Hukum positif kita sebagaimana dalam KUHPidana terlihat dalam Pasal 1 ayat (1), menggunakan prinsip kepastian hukum di bawah asas legalitas. Namun, sejak berlakunya UU No.14 Tahun 1970, selain menerapkan bunyi Undang-undang, hakim juga harus menggali nilai-nilai keadilan di dalam masyarakat. Itu berarti, selain kepastian hukum, dunia peradilan pun menekankan rasa keadilan. Akan tetapi, Pada hakikatnya juga bahwa keadilan dapat bersifat nisbi, sebagaimana perspektif kita menganggapnya. Dalam suatu proses perkara di pengadilan misalnya, pihak yang menganggap bahwa keadilan telah didapatnya adalah bagi pihak yang memenangkan perkara tersebut, sedangkan bagi yang tidak merasakan keadilan adalah bagi mereka yang mengalami pesakitan atau pihak yang kalah. Lalu, apa sebenarnya makna “keadilan” tersebut?
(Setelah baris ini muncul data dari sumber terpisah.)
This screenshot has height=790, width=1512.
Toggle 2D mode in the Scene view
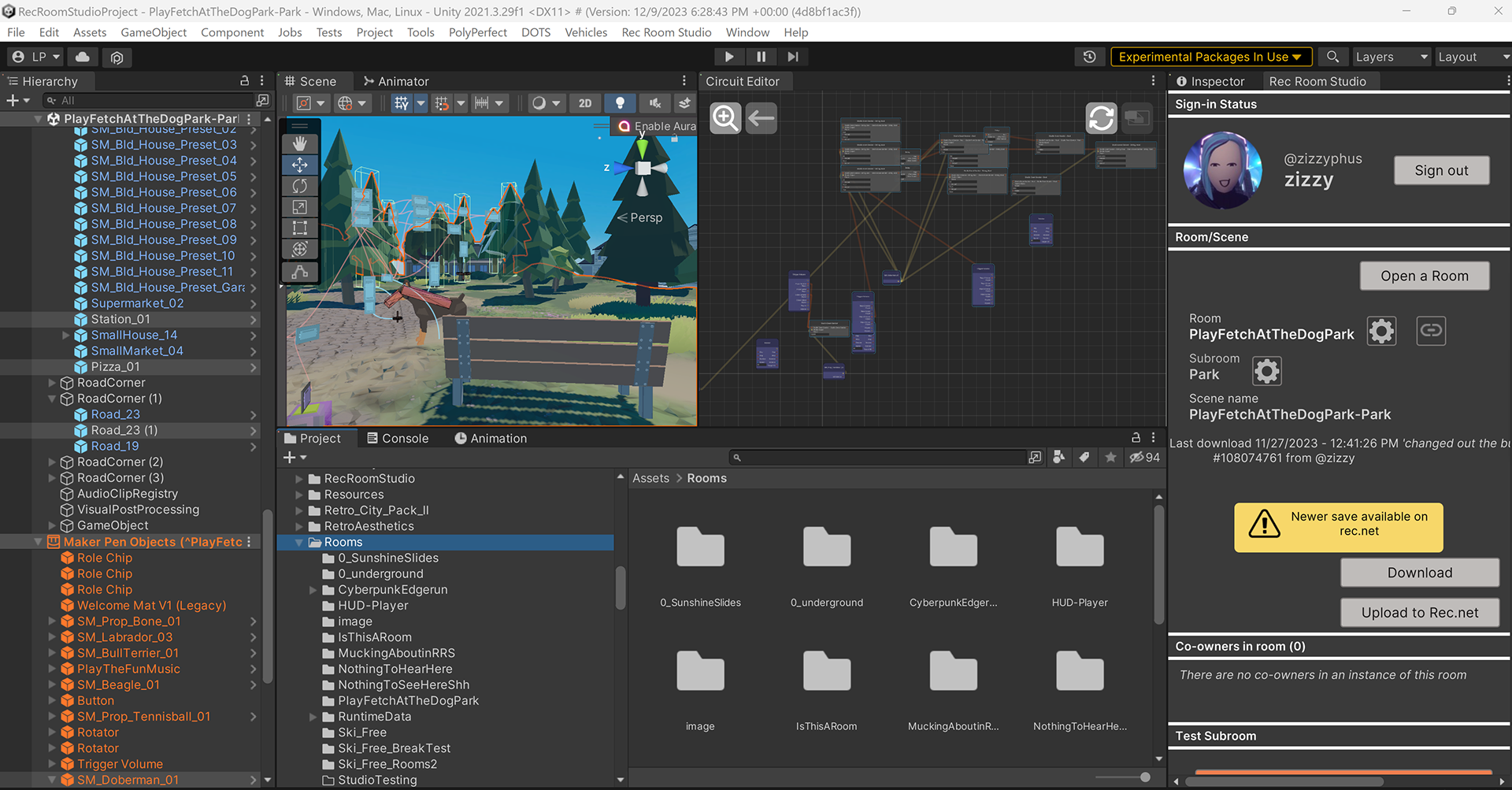584,103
Sedangkan makna keadilan itu sendiri masih menjadi perdebatan


Soejono K.S mendefinisikan Keadilan adalah keseimbangan batiniah dan lahiriah yang memberikan kemungkinan dan perlindungan atas kehadiran dan perkembangan kebenaran yang beriklim toleransi dan kebebasan. Sebagaimana dikemukakan Muchsin juga, bahwa keadilan merupakan salah satu tujuan dari hukum selain dari kepastian hukum itu sendiri dan juga kemanfaatan hukum (Muchsin, Nilai-Nilai Keadilan). Namun, keadilan itu terkait dengan pendistribusian yang merata antara hak dan kewajiban. Demikian sentral dan dominan kedudukan dan peranan dari nilai keadilan bagi hukum, sehingga Gustav Radbruch menyatakan ”rechct ist wille zur gerechtigkeit” (hukum adalah kehendak demi untuk keadilan).
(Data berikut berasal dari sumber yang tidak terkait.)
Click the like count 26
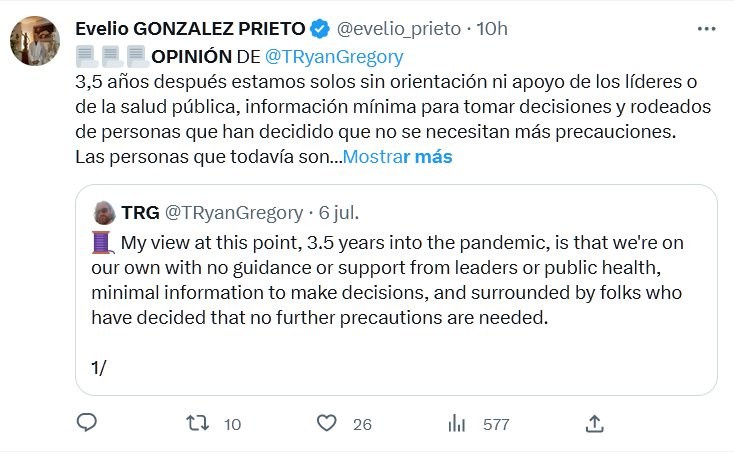click(x=361, y=424)
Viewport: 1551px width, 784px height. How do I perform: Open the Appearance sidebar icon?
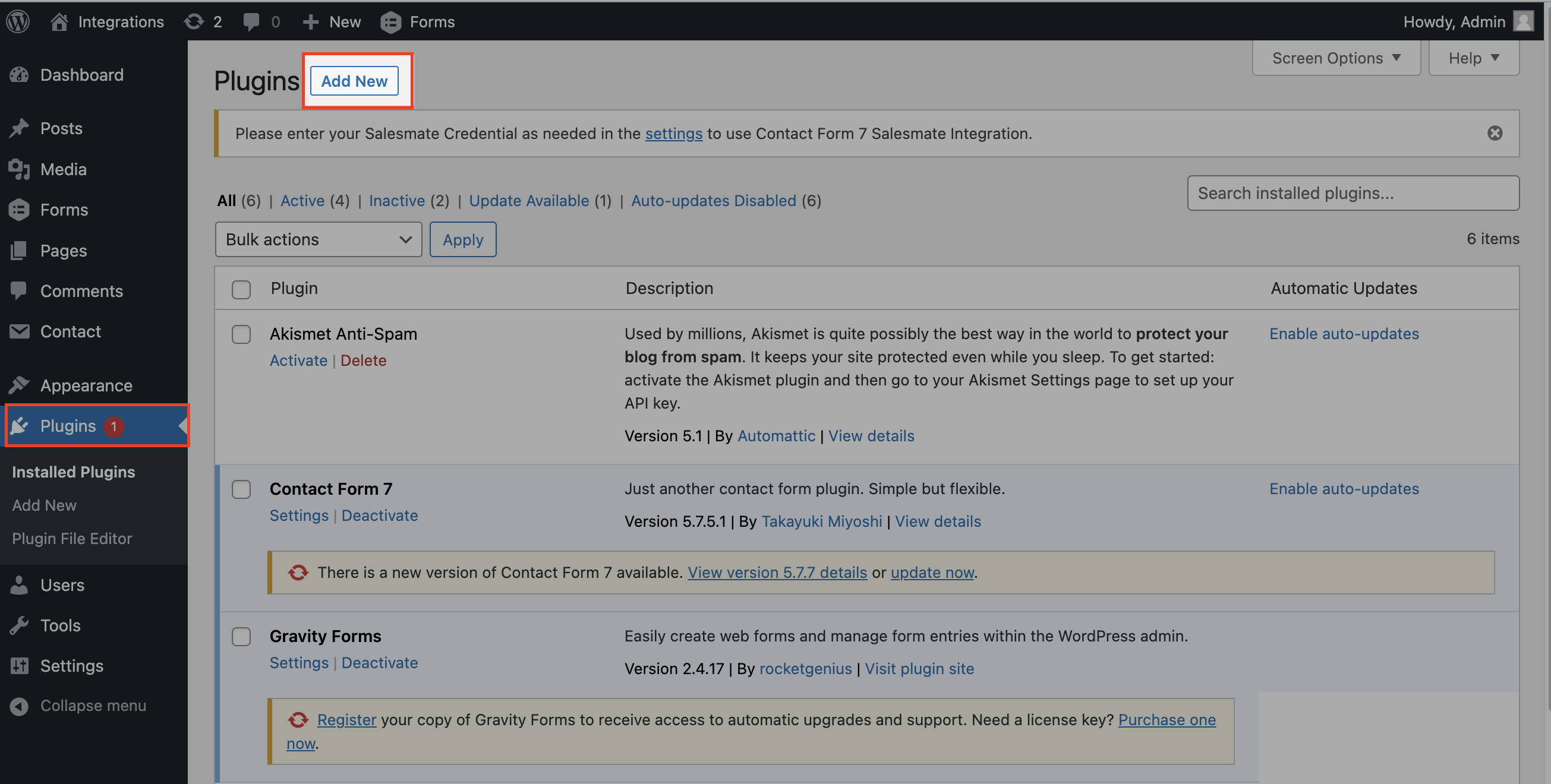click(20, 385)
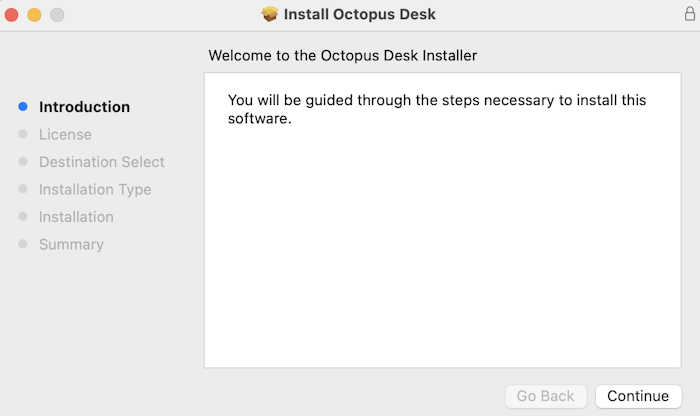Click the lock icon in title bar
700x416 pixels.
(x=690, y=14)
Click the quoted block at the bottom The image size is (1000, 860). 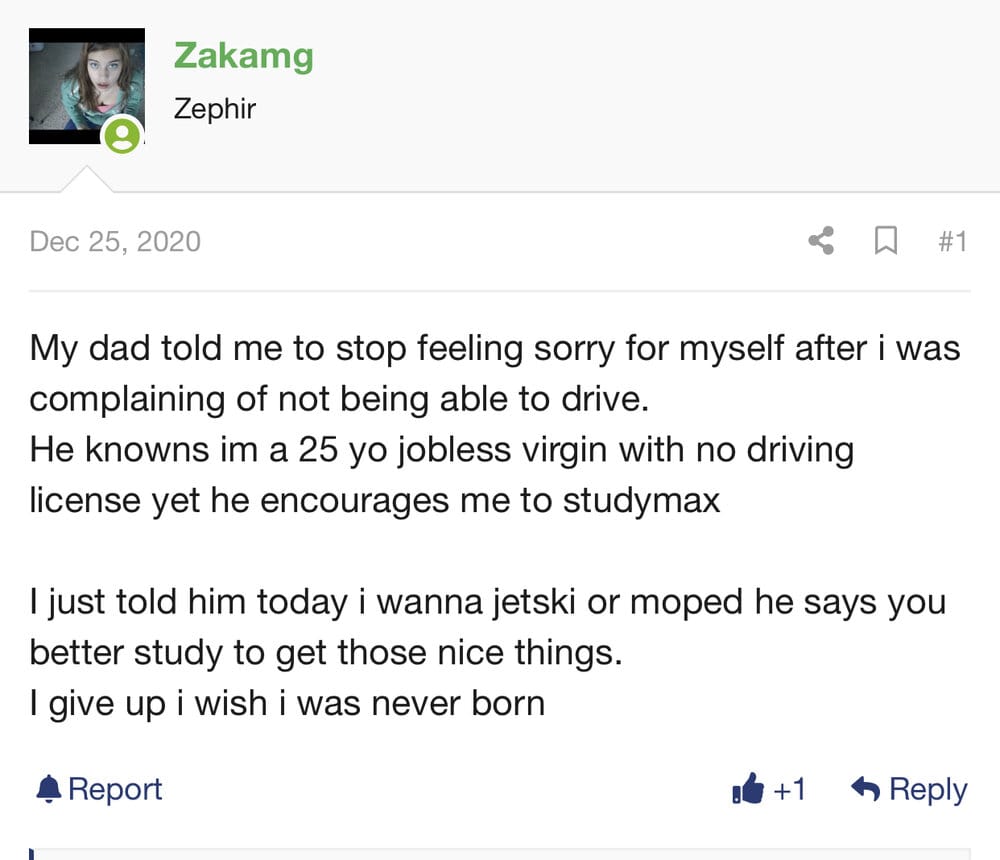500,853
Oleh karena itu, seorang Hakim yang merupakan salah satu instrumen dalam pilar penegakkan hukum dan keadilan mempunyai peran yang sangat penting melalui putusan-putusannya. Sehingga para pencari keadilan selalu berharap, perkara yang diajukannya dapat diputus oleh Hakim yang profesional dan memiliki integritas moral yang tinggi sehingga putusannya nanti tidak hanya bersifat legal justice (keadilan menurut hukum) tetapi juga mengandung nilai moral justice (keadilan moral) dan social justice (keadilan masyarakat).
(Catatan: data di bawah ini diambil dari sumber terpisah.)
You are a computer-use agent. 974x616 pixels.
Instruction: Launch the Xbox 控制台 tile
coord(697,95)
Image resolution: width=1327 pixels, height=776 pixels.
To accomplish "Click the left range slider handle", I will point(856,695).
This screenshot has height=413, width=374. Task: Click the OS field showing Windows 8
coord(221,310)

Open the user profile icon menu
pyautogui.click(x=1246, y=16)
Sesungguhnya secara filsafati konsepsi tersebut masing-masing adalah identik dengan cita/tujuan dari hukum yang tidak lain adalah keadilan yang komponennya terdiri dari kepastian hukum, kegunaan menurut tujuan dan keadilan dalam arti sempit. Untuk mencapai keadilan itu hakekat tugas dan fungsi dari Hakim adalah melakukan penemuan hukum berdasarkan keputusan hati nurani terhadap perkara/kasus yang diajukan kepadanya untuk diperiksa dan diadili. Sedangkan putusan hakim hendaknya bersifat rasional, dapat dipertanggungjawabkan (dapat dikontrol/dilacak/dianalisa lagi dan dipahami) perihal segi adilnya dan serasi pada sistem hukumnya, terutama akseptabel/dapat diterima oleh para pencari keadilan (justitiabelen) dan dapat benar-benar dipahami pula oleh masyarakat yang merupakan auditorium yang dirangkum oleh kultur hukumnya. (Suyono Koesoemo Sisworo). Semoga, kedepannya kita tidak mendengar lagi adanya kasus-kasus hukum yang menimpa nek Minah yang mencuri 3 buah kakao, Basar Suyanto yang mencuri sebuah semangka., serta mbak Prita yang mengeluhkan pelayanan kesehatannya berujung petaka ketidakadilan baginya, sedangkan banyak pejabat yang mencuri uang rakyat diperlakukan dihadapan hukum bak raja di siang bolong. Mmmm.....!!!